- [Exercise brief]
Exact duplicates of all the records are needed.

- [Data provided]
------------------------
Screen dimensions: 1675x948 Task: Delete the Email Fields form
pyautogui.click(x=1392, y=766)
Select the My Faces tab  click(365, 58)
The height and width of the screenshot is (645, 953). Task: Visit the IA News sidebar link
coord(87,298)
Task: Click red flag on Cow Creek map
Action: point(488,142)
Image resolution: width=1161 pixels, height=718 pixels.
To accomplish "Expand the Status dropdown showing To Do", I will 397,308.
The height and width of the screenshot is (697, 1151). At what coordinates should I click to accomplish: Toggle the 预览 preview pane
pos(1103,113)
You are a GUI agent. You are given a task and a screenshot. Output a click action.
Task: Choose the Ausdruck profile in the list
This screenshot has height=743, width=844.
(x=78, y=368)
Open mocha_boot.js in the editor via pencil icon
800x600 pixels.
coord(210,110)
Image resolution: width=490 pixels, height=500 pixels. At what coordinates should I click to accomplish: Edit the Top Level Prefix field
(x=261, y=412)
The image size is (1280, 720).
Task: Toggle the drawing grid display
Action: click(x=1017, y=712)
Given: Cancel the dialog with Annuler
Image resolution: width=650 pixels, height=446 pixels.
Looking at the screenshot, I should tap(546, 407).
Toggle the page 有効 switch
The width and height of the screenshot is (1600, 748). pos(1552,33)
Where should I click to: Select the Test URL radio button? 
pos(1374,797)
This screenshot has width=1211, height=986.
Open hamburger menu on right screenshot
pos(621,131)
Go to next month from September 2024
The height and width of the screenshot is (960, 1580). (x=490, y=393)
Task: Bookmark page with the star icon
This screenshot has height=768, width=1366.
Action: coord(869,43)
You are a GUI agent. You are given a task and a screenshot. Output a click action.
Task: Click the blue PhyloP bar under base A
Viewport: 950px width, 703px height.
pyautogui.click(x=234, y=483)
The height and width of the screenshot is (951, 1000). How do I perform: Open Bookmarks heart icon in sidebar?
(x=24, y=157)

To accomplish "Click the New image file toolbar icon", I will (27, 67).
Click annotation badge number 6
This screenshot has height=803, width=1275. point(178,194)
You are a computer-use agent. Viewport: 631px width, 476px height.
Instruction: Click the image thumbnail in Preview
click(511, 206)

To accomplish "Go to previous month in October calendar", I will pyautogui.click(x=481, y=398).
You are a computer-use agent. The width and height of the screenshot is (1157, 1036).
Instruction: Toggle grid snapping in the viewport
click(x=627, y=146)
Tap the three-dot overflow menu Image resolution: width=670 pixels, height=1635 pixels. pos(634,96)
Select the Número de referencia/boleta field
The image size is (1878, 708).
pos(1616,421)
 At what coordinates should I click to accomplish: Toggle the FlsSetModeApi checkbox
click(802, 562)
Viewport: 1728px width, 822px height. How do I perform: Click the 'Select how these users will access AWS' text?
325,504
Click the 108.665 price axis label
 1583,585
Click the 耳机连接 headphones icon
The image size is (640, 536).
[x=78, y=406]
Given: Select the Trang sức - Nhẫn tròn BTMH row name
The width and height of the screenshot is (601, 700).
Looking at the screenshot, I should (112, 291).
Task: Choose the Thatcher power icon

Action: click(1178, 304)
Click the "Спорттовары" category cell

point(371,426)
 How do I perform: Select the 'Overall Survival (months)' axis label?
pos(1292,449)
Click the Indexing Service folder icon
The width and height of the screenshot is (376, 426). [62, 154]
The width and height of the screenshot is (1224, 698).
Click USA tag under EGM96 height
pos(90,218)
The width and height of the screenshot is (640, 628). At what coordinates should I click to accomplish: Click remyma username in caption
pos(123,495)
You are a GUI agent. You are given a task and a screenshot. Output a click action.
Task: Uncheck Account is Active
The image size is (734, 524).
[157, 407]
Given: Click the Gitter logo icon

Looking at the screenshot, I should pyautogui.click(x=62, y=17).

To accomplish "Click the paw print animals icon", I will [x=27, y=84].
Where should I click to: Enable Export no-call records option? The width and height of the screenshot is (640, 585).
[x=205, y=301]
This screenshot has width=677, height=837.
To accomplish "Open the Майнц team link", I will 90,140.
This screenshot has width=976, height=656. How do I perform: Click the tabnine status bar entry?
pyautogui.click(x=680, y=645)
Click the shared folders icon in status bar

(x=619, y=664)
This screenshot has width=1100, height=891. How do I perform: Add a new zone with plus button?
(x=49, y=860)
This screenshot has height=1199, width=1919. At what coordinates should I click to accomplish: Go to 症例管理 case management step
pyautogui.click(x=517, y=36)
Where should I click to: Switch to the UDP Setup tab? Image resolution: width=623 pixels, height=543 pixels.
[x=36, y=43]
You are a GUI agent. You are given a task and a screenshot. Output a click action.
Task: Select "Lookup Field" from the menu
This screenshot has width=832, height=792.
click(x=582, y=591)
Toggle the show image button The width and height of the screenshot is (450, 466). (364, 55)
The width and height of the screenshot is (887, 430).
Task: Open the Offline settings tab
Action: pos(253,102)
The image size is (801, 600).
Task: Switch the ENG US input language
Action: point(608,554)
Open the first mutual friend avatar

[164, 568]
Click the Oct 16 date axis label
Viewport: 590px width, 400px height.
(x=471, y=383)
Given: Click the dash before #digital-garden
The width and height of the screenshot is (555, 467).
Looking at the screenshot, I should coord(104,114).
------------------------
- [Answer space]
Screen dimensions: 1675x948 Task: Delete the Email Fields form
pyautogui.click(x=1392, y=766)
Select the My Faces tab  click(365, 58)
The height and width of the screenshot is (645, 953). Task: Visit the IA News sidebar link
coord(87,298)
Task: Click red flag on Cow Creek map
Action: point(488,142)
Image resolution: width=1161 pixels, height=718 pixels.
To accomplish "Expand the Status dropdown showing To Do", I will 397,308.
The height and width of the screenshot is (697, 1151). At what coordinates should I click to accomplish: Toggle the 预览 preview pane
pos(1103,113)
You are a GUI agent. You are given a task and a screenshot. Output a click action.
Task: Choose the Ausdruck profile in the list
This screenshot has height=743, width=844.
(x=78, y=368)
Open mocha_boot.js in the editor via pencil icon
800x600 pixels.
coord(210,110)
Image resolution: width=490 pixels, height=500 pixels. At what coordinates should I click to accomplish: Edit the Top Level Prefix field
(x=261, y=412)
The image size is (1280, 720).
Task: Toggle the drawing grid display
Action: click(x=1017, y=712)
Given: Cancel the dialog with Annuler
Image resolution: width=650 pixels, height=446 pixels.
Looking at the screenshot, I should tap(546, 407).
Toggle the page 有効 switch
The width and height of the screenshot is (1600, 748). pos(1552,33)
Where should I click to: Select the Test URL radio button? 
pos(1374,797)
This screenshot has width=1211, height=986.
Open hamburger menu on right screenshot
pos(621,131)
Go to next month from September 2024
The height and width of the screenshot is (960, 1580). (x=490, y=393)
Task: Bookmark page with the star icon
This screenshot has height=768, width=1366.
Action: coord(869,43)
You are a GUI agent. You are given a task and a screenshot. Output a click action.
Task: Click the blue PhyloP bar under base A
Viewport: 950px width, 703px height.
pyautogui.click(x=234, y=483)
The height and width of the screenshot is (951, 1000). How do I perform: Open Bookmarks heart icon in sidebar?
(x=24, y=157)

To accomplish "Click the New image file toolbar icon", I will (27, 67).
Click annotation badge number 6
This screenshot has height=803, width=1275. point(178,194)
You are a computer-use agent. Viewport: 631px width, 476px height.
Instruction: Click the image thumbnail in Preview
click(511, 206)

To accomplish "Go to previous month in October calendar", I will pyautogui.click(x=481, y=398).
You are a computer-use agent. The width and height of the screenshot is (1157, 1036).
Instruction: Toggle grid snapping in the viewport
click(x=627, y=146)
Tap the three-dot overflow menu Image resolution: width=670 pixels, height=1635 pixels. pos(634,96)
Select the Número de referencia/boleta field
The image size is (1878, 708).
pos(1616,421)
 At what coordinates should I click to accomplish: Toggle the FlsSetModeApi checkbox
click(802, 562)
Viewport: 1728px width, 822px height. How do I perform: Click the 'Select how these users will access AWS' text?
325,504
Click the 108.665 price axis label
 1583,585
Click the 耳机连接 headphones icon
The image size is (640, 536).
[x=78, y=406]
Given: Select the Trang sức - Nhẫn tròn BTMH row name
The width and height of the screenshot is (601, 700).
Looking at the screenshot, I should (112, 291).
Task: Choose the Thatcher power icon

Action: click(1178, 304)
Click the "Спорттовары" category cell

point(371,426)
 How do I perform: Select the 'Overall Survival (months)' axis label?
pos(1292,449)
Click the Indexing Service folder icon
The width and height of the screenshot is (376, 426). [62, 154]
The width and height of the screenshot is (1224, 698).
Click USA tag under EGM96 height
pos(90,218)
The width and height of the screenshot is (640, 628). At what coordinates should I click to accomplish: Click remyma username in caption
pos(123,495)
You are a GUI agent. You are given a task and a screenshot. Output a click action.
Task: Uncheck Account is Active
The image size is (734, 524).
[157, 407]
Given: Click the Gitter logo icon

Looking at the screenshot, I should pyautogui.click(x=62, y=17).

To accomplish "Click the paw print animals icon", I will [x=27, y=84].
Where should I click to: Enable Export no-call records option? The width and height of the screenshot is (640, 585).
[x=205, y=301]
This screenshot has width=677, height=837.
To accomplish "Open the Майнц team link", I will 90,140.
This screenshot has width=976, height=656. How do I perform: Click the tabnine status bar entry?
pyautogui.click(x=680, y=645)
Click the shared folders icon in status bar

(x=619, y=664)
This screenshot has width=1100, height=891. How do I perform: Add a new zone with plus button?
(x=49, y=860)
This screenshot has height=1199, width=1919. At what coordinates should I click to accomplish: Go to 症例管理 case management step
pyautogui.click(x=517, y=36)
Where should I click to: Switch to the UDP Setup tab? Image resolution: width=623 pixels, height=543 pixels.
[x=36, y=43]
You are a GUI agent. You are given a task and a screenshot. Output a click action.
Task: Select "Lookup Field" from the menu
This screenshot has width=832, height=792.
click(x=582, y=591)
Toggle the show image button The width and height of the screenshot is (450, 466). (364, 55)
The width and height of the screenshot is (887, 430).
Task: Open the Offline settings tab
Action: pos(253,102)
The image size is (801, 600).
Task: Switch the ENG US input language
Action: point(608,554)
Open the first mutual friend avatar

[164, 568]
Click the Oct 16 date axis label
Viewport: 590px width, 400px height.
(x=471, y=383)
Given: Click the dash before #digital-garden
The width and height of the screenshot is (555, 467).
Looking at the screenshot, I should coord(104,114).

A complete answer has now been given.